Angel financing is not a loan. While there are exceptions, it is uncommon for angel investors to treat their investment like a loan. They can seek a contract that says a small business owner will pay it back, but usually, angel investors don’t expect money to be repaid. They typically treat it as a business venture or investment that will lead to more money. This doesn’t happen if their investment is treated like a loan with minor interest.
Angel investors take on the risk. Since there’s no loan and the investment doesn’t have to be paid back, the risk on the business owner is lessened incredibly. If the business goes under, there’s no collateral other than the business itself. There’s also no bank breathing down your neck, damaging your credit score. While a failed business will affect your resume and portfolio, that’s something many would prefer over owing a bank after a failed business.
Angel investors are usually also business owners. Angel investors naturally want your business to succeed and are typically more than happy to provide advice, connections, and resources to help your business become successful. In many ways, an angel investor can be like a business partner.
Cons
Risk of more pressure while the business is operating. Ultimately, it doesn’t matter to a bank if you succeed or fail as long as you make your payments. They’re not going to pressure you to do well or change your business philosophy. An angel investor will, as they want you to succeed so they can get a profit. While having a business partner can be helpful, it can also be a pain if you have different business philosophies.
Angel investors have a controlling stake in your business. Where a bank cannot tell you how to run your business, an angel investor with shares in your company can. If you disagree and come into conflict on how to proceed, your business can stall.
The Pros & Cons of Crowd-Sourced Financing
Crowd-sourced financing is any funding you can get from donations from the general public. While going out and asking people for money isn’t feasible, online sites like Kickstarter, GoFundMe, IndieGoGo, and Patreon have made it easy for people to donate money. You can advertise your crowdfunding campaign on a budget and these sites will push them to help you find success. It’s not common for small businesses to fund their entire startup on crowd-sourced financing, but it’s how many have attracted investors or gained collateral for a bank loan.
Pros
You can choose whether your funding is equity-based. To be equity-based means that anyone who invests is investing for a portion of your business’s shares. Not all crowd-sourced financing options allow for this, but you can use one that does to reward investors for funding your business.
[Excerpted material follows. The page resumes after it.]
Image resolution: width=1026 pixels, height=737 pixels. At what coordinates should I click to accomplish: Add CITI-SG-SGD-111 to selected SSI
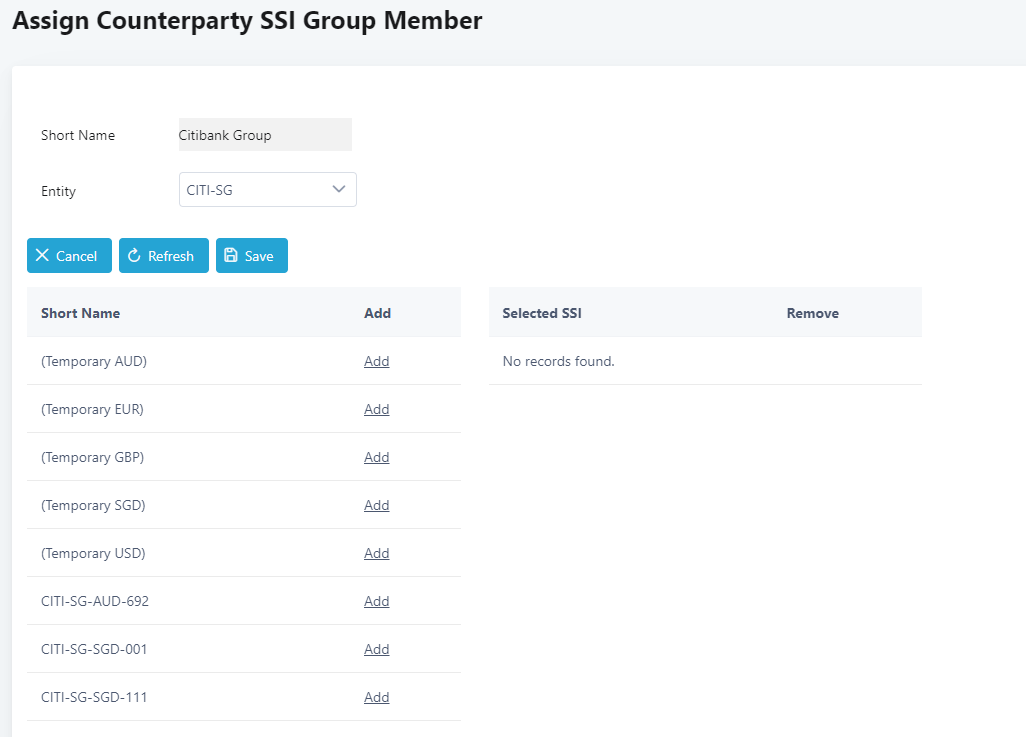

At the same time, you can choose not to, so you don’t owe anyone anything but an attempt at starting your business.
Creates proof that there is a market for your business. When you start a business, it’s to offer a service or product. Investors are investing in the idea that people want to use that service or product. When you can’t presale a product before production, crowd-sourced financing can prove consumer interest. It’s hard to argue that there’s no market for your business when people are paying you without even getting the service or product.
You can use crowd-sourced financing at any time. You don’t have to attend conventions or make appointments with investors. With crowd-sourced financing, you decide when to ask for funding. This is useful when you need to attract investors, purchase collateral, or cover the surprise costs of starting a business. It’s a lot faster to start a Kickstarter campaign than it is to find an investor.
Cons
Fundraising is often limiting. Angel investors are usually incredibly well-off, enough so that if your business fails, they’ll make it out just fine. With crowd-sourced financing, you’re relying on the general public. There’s no guarantee that they’ll have the money you’re looking for or offer it to you. Crowd-sourced financing also rarely provides enough money to start a business. Its strength lies in covering costs or helping startups afford collateral for a bank loan.
Which is Best for Your Startup?
When it comes to angel round financing vs. crowd-sourced financing, it depends on how you feel about potentially taking on business partners. It’s unlikely that angel investors will just leave you to your own devices. If you feel your business can only succeed under your vision, you can’t do angel round financing, but if you welcome help, angel investors are the way to go.
If you wish to pursue crowd-sourced financing, your best option is to use it to collect collateral or prove to a bank that your business is a safe investment for a loan. Then you can run your business without outside interference as long as you pay back loan payments.
Why Do You Need an Attorney for Angel Round Financing & Crowd-Sourced Financing?
Whether you partner with angel investors or take out a loan, you need legal documentation protecting your rights to your business and the money you take. Failing to obtain documentation can use serious problems in the future, and potentially cause you to lose your business.
Even with crowd-sourced financing, you need to establish control, and how much power your supporters do or don’t have. For specifics on what documentation you need, how to create them, and how to file them, you need an experienced entrepreneurial attorney.
Contact Tressler & Associates, PLLC for Help
Starting a new business is something you have to take seriously. Once you know what kind of business you want to start, financing is the most important thing. Without money, you can’t start a business, but money can come with unwanted consequences.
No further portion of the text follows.